Hi I’m Charlie, a third-year classicist, and this summer I went to Guatemala with an organisation called the Foundation for the Higher Good to do some work in a few communities there.

The Foundation is an organisation that was started by my American grandfather, my Papa, after he went to Guatemala for the first time in 2005. He started going a few times a year, so I grew up hearing about his trips. I always wanted to go, but never could. However, last summer my best friend, Bethany, who also goes to Trinity Hall went down there for a month with my Papa, and upon her telling me that she wanted to base her dissertation on some work she would do there this summer, we decided I should come with her. This was partly so she was not alone, but also largely so that I could go be a part of all the things I had grown up hearing about.

During the month we were there with my grandfather, we went to Chichicastenango, Magdalena, and Panajachel, all places that the foundation has been working in for several years, partnering with local people to help wherever needed. We got stuck in immediately, and over the course of that first week in Chichi, Bethany and I taught six English classes, helped put the floor and roof onto a house, and visited several families to bring them food and other basic necessities. The latter two tasks were done with a team who were there from my home state in the US. Words cannot do justice to how incredible the people we interacted with were. Our translator, Pedro, who ran the English school we helped at, welcomed us as though we had been there forever. The family whose house we were building worked alongside us both days, and were so grateful for simply a tin roof and concrete floor. The house visits were where the sheer scope of everything hit me, though. I had never met these people, I had done nothing for them save walking the five minutes to their houses to deliver some corn and soap, and yet they thanked me as though I had saved their child’s life. I was fully undeserving of the gratitude they showed, but they gave it so freely anyways.
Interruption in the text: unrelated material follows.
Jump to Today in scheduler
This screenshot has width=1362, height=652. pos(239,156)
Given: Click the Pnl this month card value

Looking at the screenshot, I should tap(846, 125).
This theme of unwarranted gratitude continued as we went to Magdalena, where we built two houses with some locals who have been partnering with my grandfather for the last few years. They build homes for those who need them out of a mixture that contains concrete, volcanic ash from the surrounding areas, and crushed up plastic bottles. While I was by no means the most helpful person there (I do not know how to build houses without very clear instructions), there was still that deep gratitude. Something that would look entirely insignificant to many people in England or the US was life-changing for them, and they were overjoyed to have a two room house with a few windows and a padlock. Another one of the days in Magdalena was spent driving to a village a few hours away to deliver food as part of a feeding program there. It was quite literally in the middle of the jungle, to the point that in order to get there we had to ride in the back of a pickup truck so that the vehicle was small enough to survive the narrow and windy roads, but still had four wheel drive for the rough terrain. They genuinely had nothing, and still we left with several bunches of bananas that they had picked from their trees as a thank you. To see people who have nothing still finding a way to give when they could very much use the gifts themselves is indescribable.

Once the team left, we found ourselves in Panajachel, where we spent some time learning from a couple who have built several learning centres around Guatemala and have a scholarship

program that puts thirty-five girls through high school with the help of the foundation. This culminated in Bethany and I teaching a two and a half hour English class to some of the students, which was simultaneously fantastic and terrifying. Aside from this, we helped my papa begin to update the foundation’s website, set up a youtube page, film some videos showing what they do, and other communications tasks. Papa is incredible, but technology is not his strong suit. Whilst all of this was taking place, Bethany was also conducting interviews with the people there for her dissertation. I was present for most of these for two reasons. Firstly, moral support because she was nervous, and secondly, to hear the stories of those she talked to. I don’t have time to go into any of them right now, but they were incredible to put it mildly.

The month I spent in Guatemala was beyond amazing. I knew going down there that realistically, while I would give as much as I could to everyone we met there, they would give and teach me far more than I ever could to them, and I was entirely correct. They are some of the most generous, grateful, joyful people I have ever met, and getting to experience that is more powerful than I am capable of expressing. I am continuing to help my grandfather with the foundation now, and my hope is that in doing what I can to assist him there, I will be able to give back a fraction of what they gave to me. I am extremely grateful for the support I received from the Association that allowed me to go. Truly, I cannot thank all of you enough for the opportunity you gave me and the experience that came with it, but nevertheless, thank you. I would love to talk to anyone who is interested more later on.